1 ミリルの悩み事
シイちゃんが戻ってきてから、半年が経った。
この頃には兄と妹の関係を無事に卒業し、リディアスと呼ぶことにも慣れてきていた。
騎士隊長のシロウズからは、いまだにからかわれることもあるけれど「お父様に言って給金を半額にしてもらうわよ」と言うと黙ってくれる。
シロウズは「昔はそんなことを言わなかったのに」と嘆くけれど、それだけ大人になったということでしょう?
リディアスと私が正式に婚約したのは30日ほど前だが、発表されてからは一部の女子のやっかみが酷かった。兄と思っていた時は人気のある兄が誇らしかったけれど、婚約者という立場に変わってしまうと、まったく違う。モテているリディアスを見ていると、ちっとも面白くない。そして、これが嫉妬なのかと思うと、嫉妬をしてしまう自分も嫌になる。
ぼこぼこと泡を立てる薬草鍋を見つめながら、私が大きなため息を吐くと、コニファー先生が話しかけてきた。
「あらあら、大きなため息なんか吐いて、珍しいわねぇ。何かあったの?」
「何かあったかと言われると、あります」
「よかったら聞くわよぉ」
コニファー先生が鍋に入った綺麗な緑色の液体をかきまぜながら言った。ちなみに私と先生は今回も同じ薬草の配合で作ったはずだ。それなのに、コニファー先生は緑色でサラサラした感じだが、私が作ったものは紫色でドロドロしている。
第四王女ではなくなった今でも、シイちゃんが味方してくれているからか、私の作った飲み薬は美味しくて効果抜群だ。
「リディアスと婚約してから、一部の女子から学園で嫌がらせをされているんです」
「嫌がらせ? 馬鹿馬鹿しいわねえ。それはリディアス様に伝えたの?」
「いいえ。リディアスに頼りたくないんです」
「じゃあ、あなたのお父様に言いなさいな。悪いことをしているのは向こうなのだし、相手はあなたのお父様よりも格上ではないのでしょう?」
「お父様に言ったら『告げ口した』って言われそうで嫌なんです」
苛立ちをぶつけるように鍋の中身をぐるぐるかき回していると、コニファー先生は小首を傾げる。

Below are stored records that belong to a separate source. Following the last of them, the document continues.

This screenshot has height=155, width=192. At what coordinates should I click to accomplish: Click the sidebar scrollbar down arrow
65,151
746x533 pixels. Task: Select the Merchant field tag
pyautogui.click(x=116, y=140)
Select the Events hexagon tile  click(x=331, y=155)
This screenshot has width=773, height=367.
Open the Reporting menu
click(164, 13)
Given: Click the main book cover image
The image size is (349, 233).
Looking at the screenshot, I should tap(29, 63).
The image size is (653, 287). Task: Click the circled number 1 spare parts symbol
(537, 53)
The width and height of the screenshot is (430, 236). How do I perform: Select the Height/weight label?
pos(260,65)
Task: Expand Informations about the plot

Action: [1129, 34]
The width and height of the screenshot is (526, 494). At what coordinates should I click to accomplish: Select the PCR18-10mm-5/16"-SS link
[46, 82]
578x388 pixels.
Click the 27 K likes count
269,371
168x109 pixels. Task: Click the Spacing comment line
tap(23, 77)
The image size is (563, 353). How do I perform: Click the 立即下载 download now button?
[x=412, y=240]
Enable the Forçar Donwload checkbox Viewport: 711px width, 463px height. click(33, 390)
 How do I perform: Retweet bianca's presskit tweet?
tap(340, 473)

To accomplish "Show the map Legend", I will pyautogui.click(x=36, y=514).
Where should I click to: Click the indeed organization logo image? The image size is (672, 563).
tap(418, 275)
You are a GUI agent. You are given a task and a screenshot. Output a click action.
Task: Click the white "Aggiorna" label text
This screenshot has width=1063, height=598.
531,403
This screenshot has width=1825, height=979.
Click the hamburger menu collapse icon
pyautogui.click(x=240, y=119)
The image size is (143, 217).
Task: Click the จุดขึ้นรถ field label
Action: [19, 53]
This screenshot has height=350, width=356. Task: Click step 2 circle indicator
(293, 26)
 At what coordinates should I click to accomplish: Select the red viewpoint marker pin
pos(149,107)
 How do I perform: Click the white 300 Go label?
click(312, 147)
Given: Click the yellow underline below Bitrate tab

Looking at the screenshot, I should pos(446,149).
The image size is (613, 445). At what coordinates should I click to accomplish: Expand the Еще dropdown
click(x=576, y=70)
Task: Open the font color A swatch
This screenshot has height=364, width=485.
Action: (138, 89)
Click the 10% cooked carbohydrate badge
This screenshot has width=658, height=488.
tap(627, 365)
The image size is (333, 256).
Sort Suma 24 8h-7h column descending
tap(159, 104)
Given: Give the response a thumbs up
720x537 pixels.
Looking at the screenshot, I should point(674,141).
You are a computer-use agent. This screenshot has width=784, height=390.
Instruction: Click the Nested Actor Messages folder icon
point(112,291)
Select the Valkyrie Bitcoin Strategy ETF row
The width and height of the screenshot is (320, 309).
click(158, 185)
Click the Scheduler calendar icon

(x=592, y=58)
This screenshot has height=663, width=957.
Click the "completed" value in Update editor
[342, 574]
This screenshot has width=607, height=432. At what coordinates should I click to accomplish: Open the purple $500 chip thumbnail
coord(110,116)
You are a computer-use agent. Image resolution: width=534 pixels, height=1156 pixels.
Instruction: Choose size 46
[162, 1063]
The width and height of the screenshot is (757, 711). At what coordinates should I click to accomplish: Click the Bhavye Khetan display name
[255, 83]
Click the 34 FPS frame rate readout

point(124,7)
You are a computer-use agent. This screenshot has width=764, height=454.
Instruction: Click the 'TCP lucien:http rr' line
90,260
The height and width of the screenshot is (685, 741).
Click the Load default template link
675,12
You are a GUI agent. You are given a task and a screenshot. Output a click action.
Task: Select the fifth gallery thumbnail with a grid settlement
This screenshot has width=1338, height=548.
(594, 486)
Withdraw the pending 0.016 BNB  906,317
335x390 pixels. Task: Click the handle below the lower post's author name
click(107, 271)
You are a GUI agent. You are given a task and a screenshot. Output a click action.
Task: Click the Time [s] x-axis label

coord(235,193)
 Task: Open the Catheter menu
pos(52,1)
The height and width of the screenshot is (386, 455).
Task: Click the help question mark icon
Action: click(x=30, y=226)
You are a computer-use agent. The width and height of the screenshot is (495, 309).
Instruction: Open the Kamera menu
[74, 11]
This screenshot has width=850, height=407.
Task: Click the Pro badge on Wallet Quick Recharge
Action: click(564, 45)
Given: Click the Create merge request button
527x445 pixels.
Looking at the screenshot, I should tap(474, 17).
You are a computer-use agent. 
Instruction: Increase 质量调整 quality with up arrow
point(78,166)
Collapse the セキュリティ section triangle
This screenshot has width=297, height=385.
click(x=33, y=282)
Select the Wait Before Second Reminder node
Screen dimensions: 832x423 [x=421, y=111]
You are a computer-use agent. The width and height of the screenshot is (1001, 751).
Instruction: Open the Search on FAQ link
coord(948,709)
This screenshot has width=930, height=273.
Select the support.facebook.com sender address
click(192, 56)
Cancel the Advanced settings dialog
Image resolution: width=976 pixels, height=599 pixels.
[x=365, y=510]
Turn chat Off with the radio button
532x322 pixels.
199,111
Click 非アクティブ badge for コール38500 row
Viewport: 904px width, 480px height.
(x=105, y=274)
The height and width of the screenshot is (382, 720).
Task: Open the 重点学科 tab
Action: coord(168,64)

「どうして告げ口をしてはいけないの? そんなことをしても意味がないというのならまだしも、あなたの場合は、相手が嫌がらせなんてできなくなると思うわよ?」
「だから嫌なんです。誰かに頼るということは自分では解決できないからだと言う人がいるじゃないですか。今回の件では負けたと思われるのが嫌なんです!」
「嫌がらせをしてくる時点で相手はあなたに負けているわよねぇ」
コニファー先生頬に手を当てて眉根を寄せた。
「そうでしょうか」
「そうだと思うわ。大体、告げ口しないと思っているほうがお馬鹿さんだと思うわ」
コニファー先生は頷いたあと、薬草鍋を指さす。
「もっとあなたは自分に自信を持ちなさい。毒薬にしか見えないのに、私が作ったものよりも効果を発揮するのよ。こんなすごいものを作れるのはあなたしかいないわ」
これって褒められているのかな? うん。きっと、褒められているはず。
「我慢することも悪くはないし、一人で頑張るのも良いけれど、リディアス様が無理でも、あなたのお父様に話をしておいたほうがいいと思うわ」
「……わかりました」
伝えるだけ伝えておいて、私に任せてくれと言えばいいのよね。
コニファー先生のアドバイスに納得し、私はその日の夕食時にリディアスや両親に話をすることを決めた。
「そうだわ、ミリル。飲み薬だけじゃなくて塗り薬にも挑戦してみない?」
「いいですね! 皮膚病や傷に効く薬を作りたいです! 他の薬もうまくいったら『ミリル印のとっても元気が出る薬』という商品名で販売したいです!」
「……あなた、商品開発する時のネーミングは他の人に任せたほうが良さそうねぇ」
ため息を吐くコニファー先生を見た私は、自分のネーミングセンスがそんなにひどいのかとショックを受けたのだった。